Ever been good at something you weren’t quite sure what to do with?
I think I need to make some choices this summer about where I want to put my energy, and I’m generously blessed in having a few too many options. Not that any of them are easy. They’re just… there. If I want them.
Over the last year you’ve seen me kindasorta turn into an expert on non-traditional gender and queerness. It was unintentional and a little awkward (which, hey, fits the topic nicely), but it happened. Genderfork, an online art project I started, grew to 5,000 regular readers and is being run by a volunteer staff of 11. Allegheny College flew me across the country to speak on the grey areas of gender and sexuality (which went extremely well). And I’m also running San Francisco’s Queer Open Mic, which is thriving.
I could do more of this. The path is even in front of me, staring me in the face: Genderfork would make a great book. It would also make an incredibly cool Etsy-esque online marketplace for artists and clothing designers. And it would make wonderful nonprofit organization, funneling its funds toward genderqueer and trans youth art projects, community spaces, and workshops (I have a bunch of ideas already). I’ve got the resources and support I’d need to make it all happen, even simultaneously, and I would position myself at the same time to become a more prominent public speaker on the topic.
I could do that. And I might. It seems like a lot of people would like me to, and it might be the right path for me. I’m at a point where I love public speaking, and genderqueerness is a very fun and rewarding world. (Do you know how many people get in touch with me just to tell me I’ve changed their lives? About 3-5 a week right now.) I just haven’t decided yet.
The truth? Gender’s a hard topic. It kinda wears me out.

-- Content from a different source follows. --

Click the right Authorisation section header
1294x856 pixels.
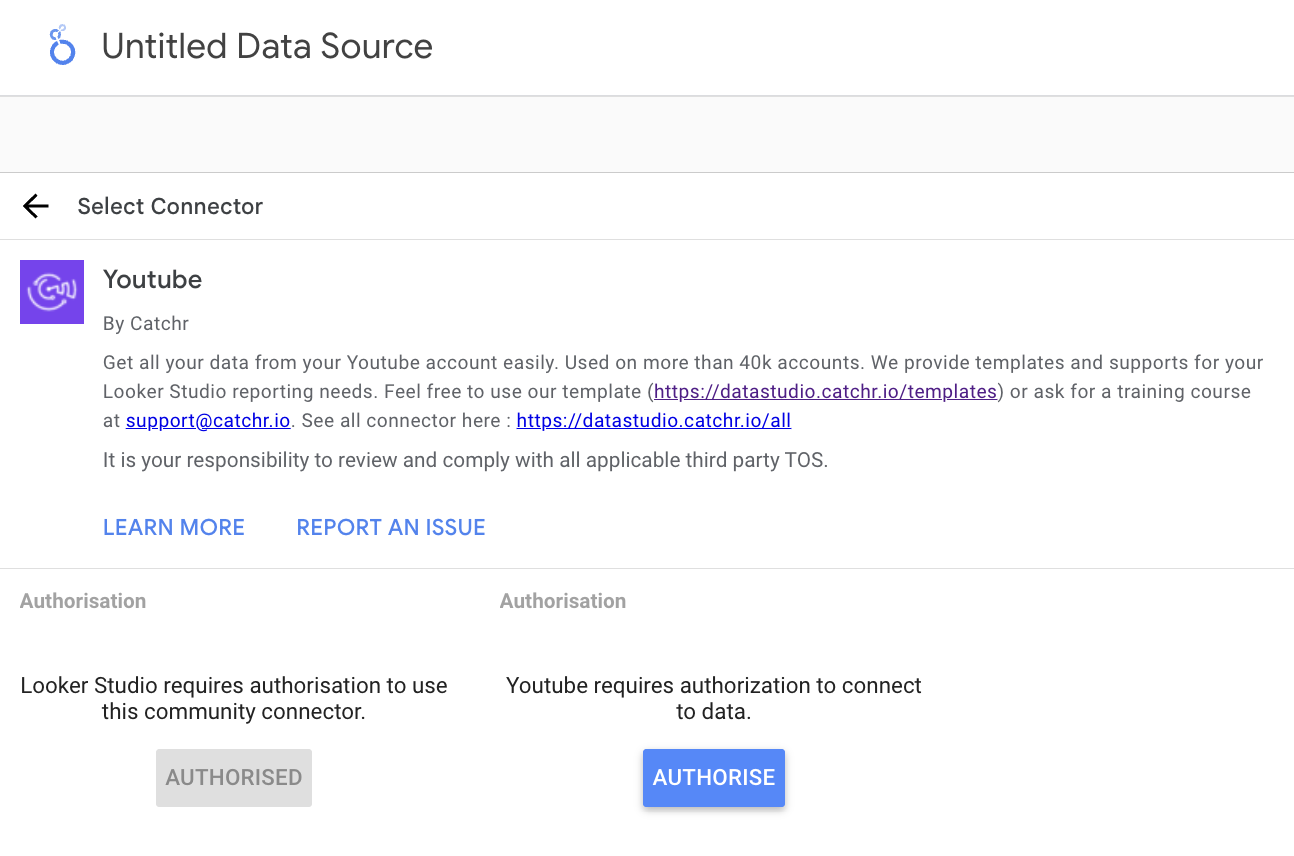(562, 600)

And the thing is, I didn’t get here because I wanted to be a Gender Expert. I got here because I spent about six months actively exploring my own gender, accidentally created a community around the topic (I did the same thing with creative writing five years ago), and then had fun using the project as an opportunity to hone some of community management skills. It’s also worth mentioning that Genderfork isn’t my voice anymore; it’s intentionally not about me at all. I have a heavy hand in guiding its focus and values, but as Kate Bornstein puts it, the site is a “prism of genders” — it exists to show that there are many, many people in this space. We curate it quietly and we let the content speak for itself. Queer Open Mic has a comparable setup — my role is to create a thriving space for other people’s voices.
In other words, for a Gender Expert, I’m not saying much. (Or maybe I’m just confusing that role with “pundit.”)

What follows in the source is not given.